“Vorrei che il mondo mi conoscesse. Conoscesse la mia creatività. Il mio idolo? Sono io tra dieci anni. Ma tra dieci anni, sarò io fra venti e fra venti, sarò io fra trenta…”
Durante l’intervista Edoardo ha una finestra alle sue spalle, con cielo azzurro, nuvolette bianche da cartolina e colline verdi. Sembra che la vita gli abbia sorriso e che lui la ricambi con la consapevolezza di doverselo meritare quel sorriso. Come? lasciando un segno.
“Io penso al bisogno di esprimere la creatività. E nella mia continua ricerca ho la necessità di tradurre le emozioni in materia così da poter, attraverso questa, esprimere delle emozioni. Ed è proprio un mio bisogno quello di cercare la perfezione nell’imperfezione. Perchè io sono molto attratto dal contrasto delle cose. Sono attratto dalla bellezza dell’elemento di rottura. Forse è proprio in quello che riconosco la bellezza reale. E mi immagino il design in una casa completamente deformata, in un vaso rotto e ricostruito o colpito da un pugno. Come faccio con i miei vasi.”
Dai discorsi potreste immaginarvi un artista sofferente, smunto, con i denti ingialliti dal fumo e le mani screpolate dal lavoro artigianale. Invece Edoardo è un figo; capelli lunghi, barba incolta, spalle larghe. Ma considerati i discorsi sul contrasto, trovo interessante affrontare il tema con lui che mi ricorda un modello di Tom Ford, piuttosto che un piccolo e stravagante Toulouse Lautrec.

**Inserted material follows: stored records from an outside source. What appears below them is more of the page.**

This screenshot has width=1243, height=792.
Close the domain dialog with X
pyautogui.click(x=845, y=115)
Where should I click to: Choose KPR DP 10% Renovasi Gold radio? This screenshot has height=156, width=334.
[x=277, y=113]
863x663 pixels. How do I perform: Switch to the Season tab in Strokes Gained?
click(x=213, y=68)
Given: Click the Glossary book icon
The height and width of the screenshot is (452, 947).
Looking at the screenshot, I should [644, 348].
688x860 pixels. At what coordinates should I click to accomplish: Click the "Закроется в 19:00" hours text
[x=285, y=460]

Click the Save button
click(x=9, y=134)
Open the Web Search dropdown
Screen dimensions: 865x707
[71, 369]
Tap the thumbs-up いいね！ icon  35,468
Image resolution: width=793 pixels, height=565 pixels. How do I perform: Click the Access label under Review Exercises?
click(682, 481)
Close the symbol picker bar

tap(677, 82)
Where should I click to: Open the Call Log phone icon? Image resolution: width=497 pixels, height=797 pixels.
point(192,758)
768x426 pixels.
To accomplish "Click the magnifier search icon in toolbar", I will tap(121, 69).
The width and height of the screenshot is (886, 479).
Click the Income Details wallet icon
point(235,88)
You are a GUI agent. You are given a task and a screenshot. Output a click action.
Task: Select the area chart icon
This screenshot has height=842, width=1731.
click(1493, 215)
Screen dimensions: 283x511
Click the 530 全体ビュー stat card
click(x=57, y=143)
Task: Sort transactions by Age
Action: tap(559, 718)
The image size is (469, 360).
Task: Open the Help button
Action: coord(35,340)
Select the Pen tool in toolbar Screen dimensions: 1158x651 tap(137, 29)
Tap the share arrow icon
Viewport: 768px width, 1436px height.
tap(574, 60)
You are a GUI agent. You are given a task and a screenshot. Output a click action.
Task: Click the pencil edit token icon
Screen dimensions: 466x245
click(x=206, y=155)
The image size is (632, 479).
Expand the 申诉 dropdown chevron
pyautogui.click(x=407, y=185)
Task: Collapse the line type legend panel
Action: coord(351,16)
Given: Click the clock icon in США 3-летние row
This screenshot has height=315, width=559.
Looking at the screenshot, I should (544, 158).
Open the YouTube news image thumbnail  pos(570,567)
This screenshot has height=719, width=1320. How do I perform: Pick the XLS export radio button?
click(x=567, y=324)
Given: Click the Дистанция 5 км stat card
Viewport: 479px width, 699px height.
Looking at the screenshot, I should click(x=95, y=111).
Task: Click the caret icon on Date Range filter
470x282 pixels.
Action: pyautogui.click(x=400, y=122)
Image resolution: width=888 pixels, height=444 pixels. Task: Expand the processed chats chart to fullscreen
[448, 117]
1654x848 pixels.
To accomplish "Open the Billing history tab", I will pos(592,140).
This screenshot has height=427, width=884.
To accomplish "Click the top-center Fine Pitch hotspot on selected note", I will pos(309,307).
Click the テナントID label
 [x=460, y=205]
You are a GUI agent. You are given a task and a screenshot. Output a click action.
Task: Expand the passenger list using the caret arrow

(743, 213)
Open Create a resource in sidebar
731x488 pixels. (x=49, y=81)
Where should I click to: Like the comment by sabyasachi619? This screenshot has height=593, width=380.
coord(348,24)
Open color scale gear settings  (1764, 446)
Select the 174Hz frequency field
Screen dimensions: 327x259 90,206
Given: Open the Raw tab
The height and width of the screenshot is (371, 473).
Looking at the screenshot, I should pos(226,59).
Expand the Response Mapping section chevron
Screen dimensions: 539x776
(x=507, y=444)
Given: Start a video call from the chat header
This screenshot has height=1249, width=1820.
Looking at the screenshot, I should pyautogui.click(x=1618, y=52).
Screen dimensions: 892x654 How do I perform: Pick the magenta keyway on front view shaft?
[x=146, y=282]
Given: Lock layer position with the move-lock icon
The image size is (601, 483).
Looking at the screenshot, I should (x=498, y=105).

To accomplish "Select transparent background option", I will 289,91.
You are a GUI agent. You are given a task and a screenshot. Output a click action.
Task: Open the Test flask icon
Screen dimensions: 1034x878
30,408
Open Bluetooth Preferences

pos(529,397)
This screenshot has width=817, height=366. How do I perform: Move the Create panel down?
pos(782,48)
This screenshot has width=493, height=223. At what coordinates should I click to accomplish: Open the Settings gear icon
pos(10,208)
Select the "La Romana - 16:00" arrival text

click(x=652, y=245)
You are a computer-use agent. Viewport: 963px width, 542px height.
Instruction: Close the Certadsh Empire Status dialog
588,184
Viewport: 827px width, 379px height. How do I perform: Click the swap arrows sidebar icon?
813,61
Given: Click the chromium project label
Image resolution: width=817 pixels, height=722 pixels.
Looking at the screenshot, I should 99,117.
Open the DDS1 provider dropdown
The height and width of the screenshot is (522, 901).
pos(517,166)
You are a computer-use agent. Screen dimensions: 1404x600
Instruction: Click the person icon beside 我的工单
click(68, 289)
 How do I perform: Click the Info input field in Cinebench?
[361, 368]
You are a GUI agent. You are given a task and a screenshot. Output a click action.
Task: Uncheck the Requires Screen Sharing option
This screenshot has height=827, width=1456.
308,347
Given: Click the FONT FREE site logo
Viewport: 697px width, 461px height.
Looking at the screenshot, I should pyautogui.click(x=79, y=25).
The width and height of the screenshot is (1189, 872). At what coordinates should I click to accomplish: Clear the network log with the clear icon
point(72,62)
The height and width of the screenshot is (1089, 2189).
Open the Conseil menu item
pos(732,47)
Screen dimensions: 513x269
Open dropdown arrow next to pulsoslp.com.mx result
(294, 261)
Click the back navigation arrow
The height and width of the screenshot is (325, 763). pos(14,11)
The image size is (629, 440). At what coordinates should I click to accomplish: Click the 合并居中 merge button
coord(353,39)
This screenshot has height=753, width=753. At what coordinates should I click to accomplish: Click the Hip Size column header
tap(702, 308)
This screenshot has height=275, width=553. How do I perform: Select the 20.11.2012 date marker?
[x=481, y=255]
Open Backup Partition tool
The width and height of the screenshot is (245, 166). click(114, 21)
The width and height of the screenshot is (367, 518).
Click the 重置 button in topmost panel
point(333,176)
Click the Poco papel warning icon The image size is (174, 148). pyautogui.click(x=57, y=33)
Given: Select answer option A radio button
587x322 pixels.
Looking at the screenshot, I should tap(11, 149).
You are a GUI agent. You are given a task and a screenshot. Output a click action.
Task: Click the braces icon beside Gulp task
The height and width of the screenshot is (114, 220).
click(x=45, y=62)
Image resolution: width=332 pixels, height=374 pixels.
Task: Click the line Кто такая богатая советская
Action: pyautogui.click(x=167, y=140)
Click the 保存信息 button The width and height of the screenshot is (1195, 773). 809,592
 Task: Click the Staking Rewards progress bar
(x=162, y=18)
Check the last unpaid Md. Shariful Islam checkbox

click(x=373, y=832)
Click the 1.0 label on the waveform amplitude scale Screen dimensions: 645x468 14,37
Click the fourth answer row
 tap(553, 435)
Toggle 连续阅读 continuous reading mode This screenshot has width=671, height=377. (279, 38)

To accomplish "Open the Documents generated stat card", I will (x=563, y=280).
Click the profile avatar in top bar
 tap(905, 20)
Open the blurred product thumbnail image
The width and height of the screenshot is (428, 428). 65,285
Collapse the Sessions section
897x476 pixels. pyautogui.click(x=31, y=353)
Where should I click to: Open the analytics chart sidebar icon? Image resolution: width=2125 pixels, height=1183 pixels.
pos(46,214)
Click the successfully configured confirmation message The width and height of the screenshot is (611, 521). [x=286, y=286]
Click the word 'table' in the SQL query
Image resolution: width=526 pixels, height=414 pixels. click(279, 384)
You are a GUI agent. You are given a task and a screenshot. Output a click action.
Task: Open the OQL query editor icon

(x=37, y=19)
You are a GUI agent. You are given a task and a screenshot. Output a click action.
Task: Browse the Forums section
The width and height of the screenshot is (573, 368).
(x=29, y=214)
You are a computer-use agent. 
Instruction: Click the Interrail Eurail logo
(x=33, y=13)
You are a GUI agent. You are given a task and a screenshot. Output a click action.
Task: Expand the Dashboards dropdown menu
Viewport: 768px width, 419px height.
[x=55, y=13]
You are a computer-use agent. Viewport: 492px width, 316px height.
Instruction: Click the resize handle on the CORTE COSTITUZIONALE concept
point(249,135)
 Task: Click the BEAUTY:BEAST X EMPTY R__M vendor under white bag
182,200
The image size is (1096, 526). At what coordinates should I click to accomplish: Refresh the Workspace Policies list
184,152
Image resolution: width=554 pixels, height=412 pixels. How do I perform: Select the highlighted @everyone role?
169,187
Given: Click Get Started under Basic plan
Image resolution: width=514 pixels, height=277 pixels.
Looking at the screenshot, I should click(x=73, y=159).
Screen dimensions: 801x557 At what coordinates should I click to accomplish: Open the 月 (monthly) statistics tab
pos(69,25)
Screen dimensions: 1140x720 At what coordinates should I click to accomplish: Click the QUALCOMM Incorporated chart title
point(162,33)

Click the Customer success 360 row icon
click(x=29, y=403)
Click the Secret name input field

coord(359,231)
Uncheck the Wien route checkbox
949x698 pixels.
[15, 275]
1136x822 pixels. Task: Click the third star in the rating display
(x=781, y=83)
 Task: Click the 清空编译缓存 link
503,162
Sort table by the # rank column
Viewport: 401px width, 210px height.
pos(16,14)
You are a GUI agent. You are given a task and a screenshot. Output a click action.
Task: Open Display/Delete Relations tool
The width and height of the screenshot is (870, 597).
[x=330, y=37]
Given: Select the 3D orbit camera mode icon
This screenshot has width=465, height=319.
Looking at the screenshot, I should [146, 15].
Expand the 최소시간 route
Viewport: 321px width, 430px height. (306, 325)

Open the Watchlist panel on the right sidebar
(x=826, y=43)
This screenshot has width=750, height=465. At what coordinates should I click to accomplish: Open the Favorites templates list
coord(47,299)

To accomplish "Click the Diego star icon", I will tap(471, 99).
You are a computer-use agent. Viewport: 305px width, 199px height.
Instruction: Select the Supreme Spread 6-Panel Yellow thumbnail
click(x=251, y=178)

“Non mi è mai interessato prendere bei voti. Mi interessava invece vivere in maniera intensa, vedere posti nuovi, vivere il giorno, la notte. Amo il realismo e nello stesso modo credo nella spiritualità degli eventi. Ma la passione per tante cose può diventare dispersiva. Essere attirati dal mondo, dalla vita, dai sapori, dai posti, può diventare un problema e far perdere il focus in poche cose mirate e concrete. Ma forse è proprio la natura creativa a renderci così. Non credi?”
Lo chiede a me, che sono il re della dispersione e non posso che confermare. Essere passionali, avere voglia sempre di conoscere, di imparare, di amare, ci mette nella condizione di facili fuochi che ardono talmente tanto da spegnersi con la stessa solerzia. Ma non potrei immaginarmi diversamente. E non potrebbe essere diversamente.
Mi dice: “Capita anche a me di riconoscere il talento su certe persone. E sono proprio quelle le persone che mi stupiscono. Poi mi rendo conto che inizio a stupirmi poco, mentre vorrei che mi succedesse più spesso.”
Edoardo tocca un tema estremamente interessante che dimostra quanto sia fondamentale il valore dell’ascolto e della condivisione. Che lo sia per lui è palese. Tanto da lasciarmi parlare nelle mie lunghe digressioni sul tema. Così affronto il concetto dell’onestà intellettuale, mi dilungo sull’errore di giocare sempre a carte scoperte, approfondisco il discorso sulla credibilità e su tante cose che Edoardo ha la pazienza di ascoltare.
“Io sono fatto per la metropoli. Ho bisogno di continui stimoli. Che sia visitare una mostra, conoscere persone, vivere il momento, io devo trovare il mio equilibrio tra impegno e superficialità. Mi alimento di progetti e di spazi. Ma viaggiare per me è come sciacquarsi il viso a due mani con l’acqua gelida. Una botta di adrenalina, di ossigeno, di energia. Riuscire quindi ad unire progetti, viaggi e amore probabilmente è l’obiettivo al quale sto aspirando.”
Ora è a Pesaro. Ma aver vissuto a Madrid e in molti altre città del mondo lo fa scalpitare in quella continua ricerca di apprendere e di gustare ogni secondo della sua vita tra terrena adrenalina e spirituale insegnamento.
Gli chiedo qual’è il suo talento.
“Ho sempre pensato di dover preservare le mie idee. Ho sempre pensato di dover credere nelle mie idee. Mi piace pensare che siano queste a mostrare il mio talento. Spero siano proprio loro a parlare di me. In maniera positiva, ma anche in maniera negativa. Perchè noi siamo le nostre idee.”